* _Your objective_:
Retype, with no changes, the lines between the one holding "Screen dimensions: 720x445" and the one holding "Where should I", inclusive.

* _Supplied records_:
________________________________________

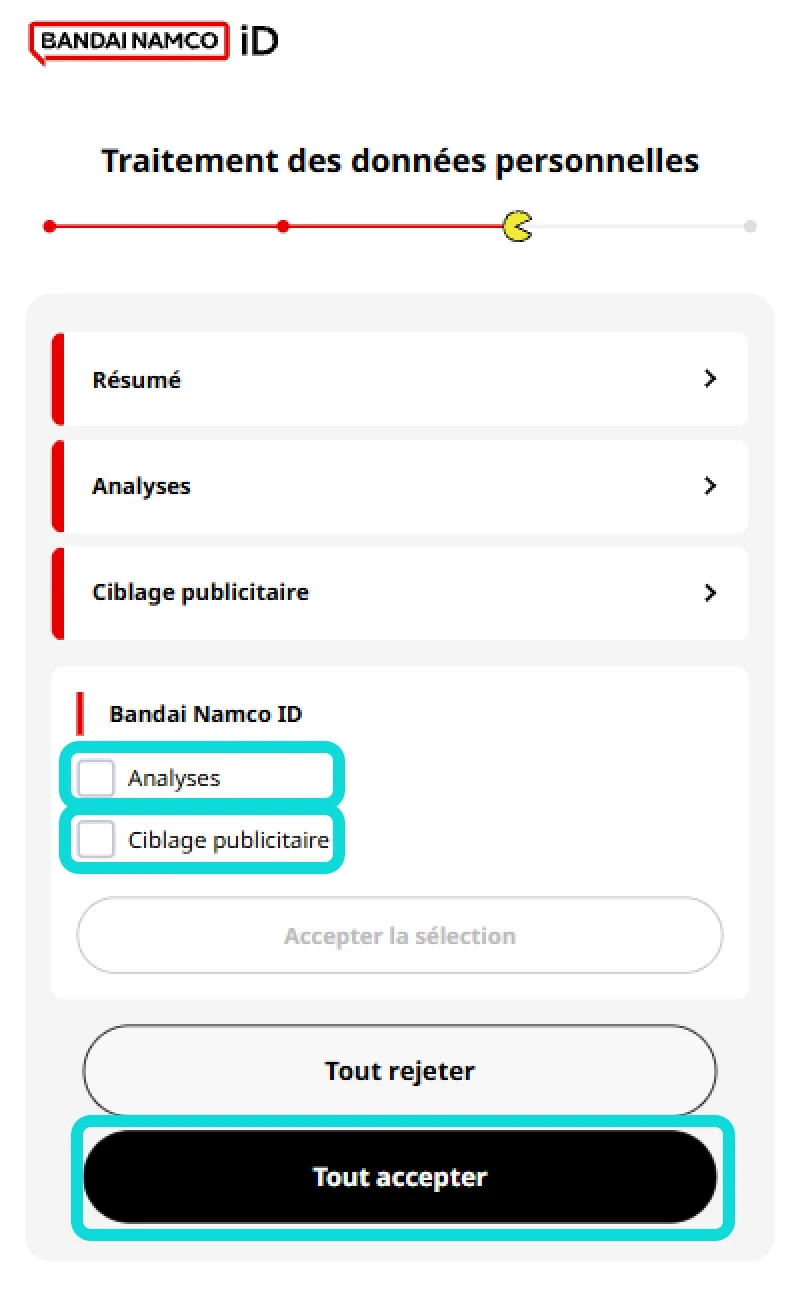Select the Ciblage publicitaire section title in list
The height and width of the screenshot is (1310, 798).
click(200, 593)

________________________________________

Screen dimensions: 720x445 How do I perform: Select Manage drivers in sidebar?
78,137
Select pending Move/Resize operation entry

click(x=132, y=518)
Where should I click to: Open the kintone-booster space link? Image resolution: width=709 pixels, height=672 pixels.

________________________________________

* _Response below_:
Screen dimensions: 720x445 How do I perform: Select Manage drivers in sidebar?
78,137
Select pending Move/Resize operation entry

click(x=132, y=518)
Where should I click to: Open the kintone-booster space link? Image resolution: width=709 pixels, height=672 pixels.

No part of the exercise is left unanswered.